There are parents who have kids with allergies who obsess (which I mean in the best of ways of course), and those who don't. I don't see this getting an audience outside of parents who are already on social media sites. Preaching to the choir.

I know, I know, I'm always glass-half-empty girl. But until a video addresses the root causes of the polarization around food allergies, all the cute kids in the world will not make a difference to change the minds of the people who make our lives hell.
Posted by CMdeux
 - September 08, 2013, 09:44:08 AM
Yeah, but does "us" there mean us-us?  Or "food allergic persons and their parents"?

That's not necessarily the same group.

Full disclosure, though-- I haven't watched it.  Might have time later, might not.

Posted by booandbrimom
 - September 07, 2013, 09:23:05 PM
I guess I'm just cynical.

This was paid for by Mylan. It was in that time slot because the time was most likely BOUGHT, just like ad space.

It wasn't targeted to people without food allergies. It was targeted to us. And they used the word "death" probably a hundred times. (Dare you - go back and count.)

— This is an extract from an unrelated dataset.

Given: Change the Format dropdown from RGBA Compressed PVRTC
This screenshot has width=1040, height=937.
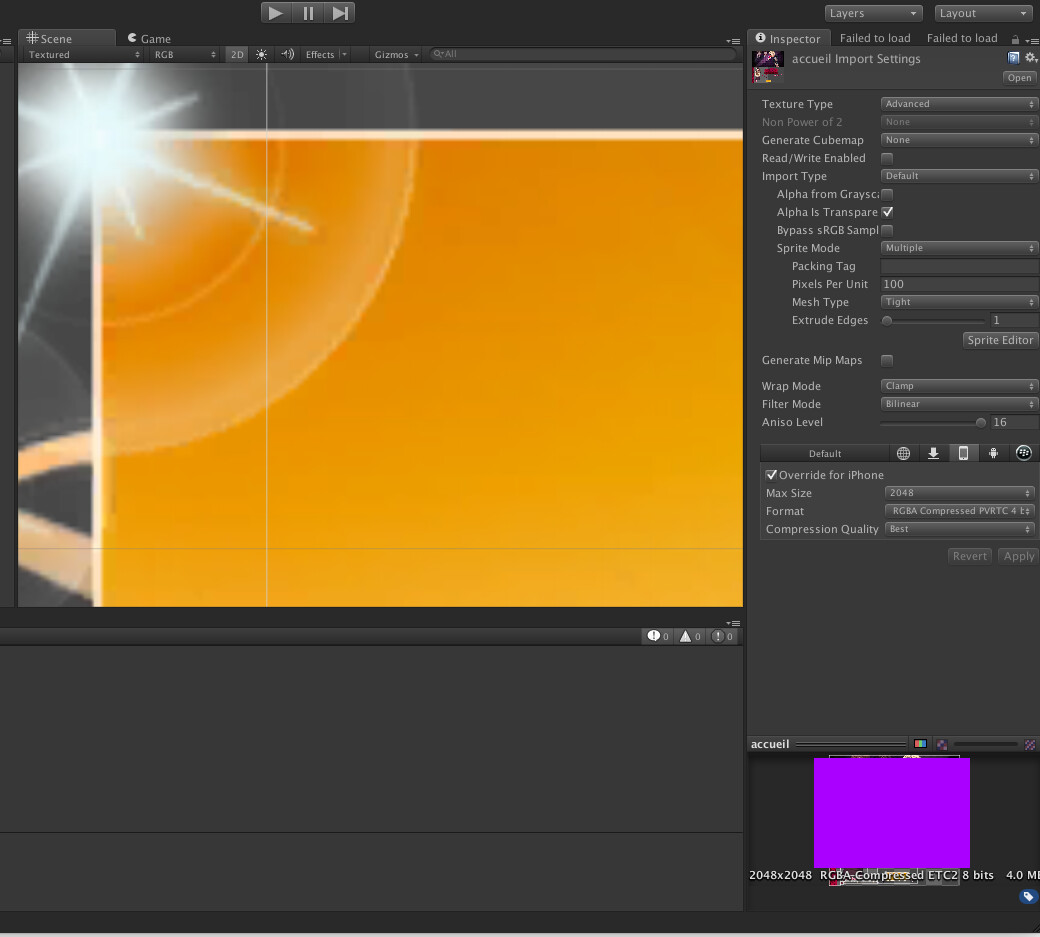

I don't see how this will help our cause at all. But it might help sell Epi-Pens.
Posted by paparenttoo
 - September 07, 2013, 08:26:39 PM
Here is a link to the Discovery Channel Web Page, you can watch the program there on the net:

http://www.discoverychannelcme.com/patient-education/food-allergies

I thought it was well done.
Posted by Stinky10
 - September 07, 2013, 12:18:45 PM
oh no....I watched the first 20 min with dS (9 PA) and it was rough....he was mostly annoyed b/c he wanted to play xbox.    We'll watch later as a family - or I might watch it through first when they go to bball.